What you are asked to do:
For the records below, give the number of lines where the string "computer" occurs. Include nothing else.

__________________________________________________

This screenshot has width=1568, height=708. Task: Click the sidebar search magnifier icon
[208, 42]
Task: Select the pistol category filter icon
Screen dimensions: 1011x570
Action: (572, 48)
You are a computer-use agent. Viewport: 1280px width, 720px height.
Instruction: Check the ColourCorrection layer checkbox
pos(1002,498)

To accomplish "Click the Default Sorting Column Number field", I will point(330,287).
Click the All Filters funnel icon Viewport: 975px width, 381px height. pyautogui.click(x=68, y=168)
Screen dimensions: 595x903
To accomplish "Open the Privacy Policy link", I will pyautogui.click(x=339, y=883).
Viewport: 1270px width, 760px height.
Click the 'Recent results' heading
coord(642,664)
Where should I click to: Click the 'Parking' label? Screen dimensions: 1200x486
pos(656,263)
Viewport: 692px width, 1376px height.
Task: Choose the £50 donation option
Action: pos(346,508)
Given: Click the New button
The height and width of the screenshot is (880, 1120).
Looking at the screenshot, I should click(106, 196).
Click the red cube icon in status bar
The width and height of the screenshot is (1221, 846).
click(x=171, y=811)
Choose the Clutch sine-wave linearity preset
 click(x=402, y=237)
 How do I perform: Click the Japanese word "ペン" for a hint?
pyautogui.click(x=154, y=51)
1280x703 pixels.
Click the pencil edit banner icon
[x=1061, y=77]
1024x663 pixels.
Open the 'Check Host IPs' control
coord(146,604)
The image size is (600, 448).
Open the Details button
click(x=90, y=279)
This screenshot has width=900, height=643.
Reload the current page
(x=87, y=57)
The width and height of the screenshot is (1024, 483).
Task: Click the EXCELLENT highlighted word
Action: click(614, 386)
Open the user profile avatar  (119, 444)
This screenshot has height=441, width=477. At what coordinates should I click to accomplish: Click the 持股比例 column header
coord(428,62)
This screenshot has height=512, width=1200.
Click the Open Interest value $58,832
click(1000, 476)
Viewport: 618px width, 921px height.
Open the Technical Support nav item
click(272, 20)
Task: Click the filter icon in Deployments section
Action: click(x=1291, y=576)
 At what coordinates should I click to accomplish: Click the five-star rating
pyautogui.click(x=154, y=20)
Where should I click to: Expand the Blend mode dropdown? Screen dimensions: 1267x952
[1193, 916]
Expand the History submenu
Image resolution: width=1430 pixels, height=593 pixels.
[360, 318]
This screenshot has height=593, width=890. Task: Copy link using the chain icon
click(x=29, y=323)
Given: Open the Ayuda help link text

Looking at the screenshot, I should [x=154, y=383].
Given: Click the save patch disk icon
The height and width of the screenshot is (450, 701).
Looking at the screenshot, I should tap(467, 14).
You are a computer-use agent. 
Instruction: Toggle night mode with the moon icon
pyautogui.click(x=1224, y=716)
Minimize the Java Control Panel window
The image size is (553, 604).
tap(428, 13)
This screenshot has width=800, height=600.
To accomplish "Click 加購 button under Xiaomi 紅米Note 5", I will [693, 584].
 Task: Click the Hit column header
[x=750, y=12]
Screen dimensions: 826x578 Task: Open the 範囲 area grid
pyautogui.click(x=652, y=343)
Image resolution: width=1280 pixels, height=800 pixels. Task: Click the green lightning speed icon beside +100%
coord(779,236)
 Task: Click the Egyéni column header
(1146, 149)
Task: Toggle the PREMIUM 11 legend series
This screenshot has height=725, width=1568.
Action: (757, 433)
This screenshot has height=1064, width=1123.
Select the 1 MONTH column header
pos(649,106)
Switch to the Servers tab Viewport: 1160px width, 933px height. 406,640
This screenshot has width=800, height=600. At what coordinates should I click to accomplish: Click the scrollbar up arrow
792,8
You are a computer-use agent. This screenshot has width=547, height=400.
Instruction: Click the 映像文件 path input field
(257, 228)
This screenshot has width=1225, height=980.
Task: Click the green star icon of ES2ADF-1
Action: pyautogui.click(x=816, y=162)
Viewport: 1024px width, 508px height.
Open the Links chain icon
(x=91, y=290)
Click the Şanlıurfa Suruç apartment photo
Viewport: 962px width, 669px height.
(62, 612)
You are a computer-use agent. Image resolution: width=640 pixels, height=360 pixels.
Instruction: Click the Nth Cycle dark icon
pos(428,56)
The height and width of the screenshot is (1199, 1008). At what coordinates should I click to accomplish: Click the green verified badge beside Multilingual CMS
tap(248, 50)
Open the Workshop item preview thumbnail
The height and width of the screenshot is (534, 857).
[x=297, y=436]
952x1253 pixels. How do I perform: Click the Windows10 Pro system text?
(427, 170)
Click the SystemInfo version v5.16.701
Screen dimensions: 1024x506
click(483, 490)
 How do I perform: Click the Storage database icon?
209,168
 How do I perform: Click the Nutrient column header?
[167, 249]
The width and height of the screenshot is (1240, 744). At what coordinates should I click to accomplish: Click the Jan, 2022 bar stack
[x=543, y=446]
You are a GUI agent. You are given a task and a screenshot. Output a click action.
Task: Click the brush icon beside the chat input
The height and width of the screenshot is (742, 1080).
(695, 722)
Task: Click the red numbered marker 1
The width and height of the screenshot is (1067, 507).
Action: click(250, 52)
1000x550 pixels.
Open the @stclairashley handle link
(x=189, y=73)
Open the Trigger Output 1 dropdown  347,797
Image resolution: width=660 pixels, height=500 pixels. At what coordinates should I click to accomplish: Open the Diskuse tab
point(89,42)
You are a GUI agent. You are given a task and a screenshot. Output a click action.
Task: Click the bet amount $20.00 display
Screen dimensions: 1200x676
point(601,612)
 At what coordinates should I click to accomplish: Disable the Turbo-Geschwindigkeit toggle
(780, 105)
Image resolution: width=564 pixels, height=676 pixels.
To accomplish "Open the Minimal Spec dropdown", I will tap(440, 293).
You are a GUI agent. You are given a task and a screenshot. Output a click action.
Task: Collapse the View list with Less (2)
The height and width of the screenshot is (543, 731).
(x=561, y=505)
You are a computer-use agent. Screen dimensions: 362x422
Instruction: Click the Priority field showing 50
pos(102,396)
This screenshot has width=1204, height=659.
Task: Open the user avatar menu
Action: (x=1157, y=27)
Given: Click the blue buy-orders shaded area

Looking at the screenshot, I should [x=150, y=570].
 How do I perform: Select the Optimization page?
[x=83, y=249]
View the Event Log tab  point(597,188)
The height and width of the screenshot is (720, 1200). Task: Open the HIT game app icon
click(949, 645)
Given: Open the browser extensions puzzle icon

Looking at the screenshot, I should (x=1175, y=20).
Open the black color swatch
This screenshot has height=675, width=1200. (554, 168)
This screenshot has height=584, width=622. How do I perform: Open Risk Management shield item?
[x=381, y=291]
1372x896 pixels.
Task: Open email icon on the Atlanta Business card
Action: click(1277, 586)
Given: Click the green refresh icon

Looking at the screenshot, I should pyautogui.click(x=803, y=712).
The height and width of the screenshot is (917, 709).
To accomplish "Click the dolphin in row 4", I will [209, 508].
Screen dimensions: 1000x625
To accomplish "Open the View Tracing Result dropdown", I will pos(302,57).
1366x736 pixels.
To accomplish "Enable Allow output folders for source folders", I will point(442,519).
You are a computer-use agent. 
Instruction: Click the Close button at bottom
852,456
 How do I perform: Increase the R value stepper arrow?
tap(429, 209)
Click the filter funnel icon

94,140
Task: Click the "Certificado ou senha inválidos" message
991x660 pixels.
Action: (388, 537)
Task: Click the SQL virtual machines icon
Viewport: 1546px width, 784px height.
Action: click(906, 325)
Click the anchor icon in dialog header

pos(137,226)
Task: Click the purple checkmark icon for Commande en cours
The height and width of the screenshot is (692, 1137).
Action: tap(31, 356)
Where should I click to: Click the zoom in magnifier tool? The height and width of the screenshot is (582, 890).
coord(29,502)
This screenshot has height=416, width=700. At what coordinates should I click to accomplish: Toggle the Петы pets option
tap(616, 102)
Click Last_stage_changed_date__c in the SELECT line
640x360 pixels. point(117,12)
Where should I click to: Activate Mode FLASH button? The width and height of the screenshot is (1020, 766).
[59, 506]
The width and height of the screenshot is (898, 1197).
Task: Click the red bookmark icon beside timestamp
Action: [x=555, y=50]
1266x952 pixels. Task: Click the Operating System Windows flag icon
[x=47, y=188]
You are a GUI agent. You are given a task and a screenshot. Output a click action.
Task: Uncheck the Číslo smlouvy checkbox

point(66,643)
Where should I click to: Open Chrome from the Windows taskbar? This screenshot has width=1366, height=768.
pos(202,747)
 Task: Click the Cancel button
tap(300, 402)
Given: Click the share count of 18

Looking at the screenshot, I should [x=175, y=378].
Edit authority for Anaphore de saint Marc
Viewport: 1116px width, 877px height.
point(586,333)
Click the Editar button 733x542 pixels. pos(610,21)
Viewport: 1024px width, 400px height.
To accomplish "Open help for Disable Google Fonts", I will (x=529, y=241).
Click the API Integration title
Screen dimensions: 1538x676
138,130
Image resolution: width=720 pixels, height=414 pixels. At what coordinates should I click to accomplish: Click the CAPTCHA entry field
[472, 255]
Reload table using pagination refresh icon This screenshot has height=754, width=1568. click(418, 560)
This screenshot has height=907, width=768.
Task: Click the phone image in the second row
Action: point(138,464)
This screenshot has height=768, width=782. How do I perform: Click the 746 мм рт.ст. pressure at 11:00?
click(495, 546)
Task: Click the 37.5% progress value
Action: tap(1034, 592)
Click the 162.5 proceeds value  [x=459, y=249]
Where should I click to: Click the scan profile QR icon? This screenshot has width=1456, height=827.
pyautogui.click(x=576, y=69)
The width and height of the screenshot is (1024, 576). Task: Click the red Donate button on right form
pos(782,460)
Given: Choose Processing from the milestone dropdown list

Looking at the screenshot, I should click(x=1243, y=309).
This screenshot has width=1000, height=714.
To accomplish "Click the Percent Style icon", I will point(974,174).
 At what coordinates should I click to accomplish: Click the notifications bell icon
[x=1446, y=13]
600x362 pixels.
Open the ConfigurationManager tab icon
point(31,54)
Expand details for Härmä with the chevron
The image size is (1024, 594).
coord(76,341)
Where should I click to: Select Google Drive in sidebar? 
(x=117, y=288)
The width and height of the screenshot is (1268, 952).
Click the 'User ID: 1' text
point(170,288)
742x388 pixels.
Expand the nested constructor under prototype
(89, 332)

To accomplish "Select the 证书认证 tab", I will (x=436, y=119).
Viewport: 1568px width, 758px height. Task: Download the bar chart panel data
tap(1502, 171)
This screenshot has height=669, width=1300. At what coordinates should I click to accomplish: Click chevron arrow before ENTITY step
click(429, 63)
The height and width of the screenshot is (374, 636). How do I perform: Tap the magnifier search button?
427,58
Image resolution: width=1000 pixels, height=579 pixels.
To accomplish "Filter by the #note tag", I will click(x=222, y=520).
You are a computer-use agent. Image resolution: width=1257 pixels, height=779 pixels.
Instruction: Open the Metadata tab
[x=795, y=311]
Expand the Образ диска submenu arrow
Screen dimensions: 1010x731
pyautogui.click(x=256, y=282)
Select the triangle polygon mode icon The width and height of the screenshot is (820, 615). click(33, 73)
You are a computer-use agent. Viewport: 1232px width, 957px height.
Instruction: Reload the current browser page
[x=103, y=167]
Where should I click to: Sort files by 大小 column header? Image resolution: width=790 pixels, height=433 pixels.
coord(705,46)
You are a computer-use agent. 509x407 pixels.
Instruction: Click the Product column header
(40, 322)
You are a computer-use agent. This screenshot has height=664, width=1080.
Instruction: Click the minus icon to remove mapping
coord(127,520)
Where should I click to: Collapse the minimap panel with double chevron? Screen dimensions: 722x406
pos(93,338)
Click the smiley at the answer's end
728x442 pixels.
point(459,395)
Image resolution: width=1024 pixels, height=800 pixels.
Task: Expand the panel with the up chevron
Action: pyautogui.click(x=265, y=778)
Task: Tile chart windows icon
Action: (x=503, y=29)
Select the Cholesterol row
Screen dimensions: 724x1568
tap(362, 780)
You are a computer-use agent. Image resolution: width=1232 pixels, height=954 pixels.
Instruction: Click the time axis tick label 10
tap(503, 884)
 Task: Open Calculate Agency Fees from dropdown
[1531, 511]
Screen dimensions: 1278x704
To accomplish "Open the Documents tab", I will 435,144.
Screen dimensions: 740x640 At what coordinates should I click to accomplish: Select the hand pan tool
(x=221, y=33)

__________________________________________________

Written response:
11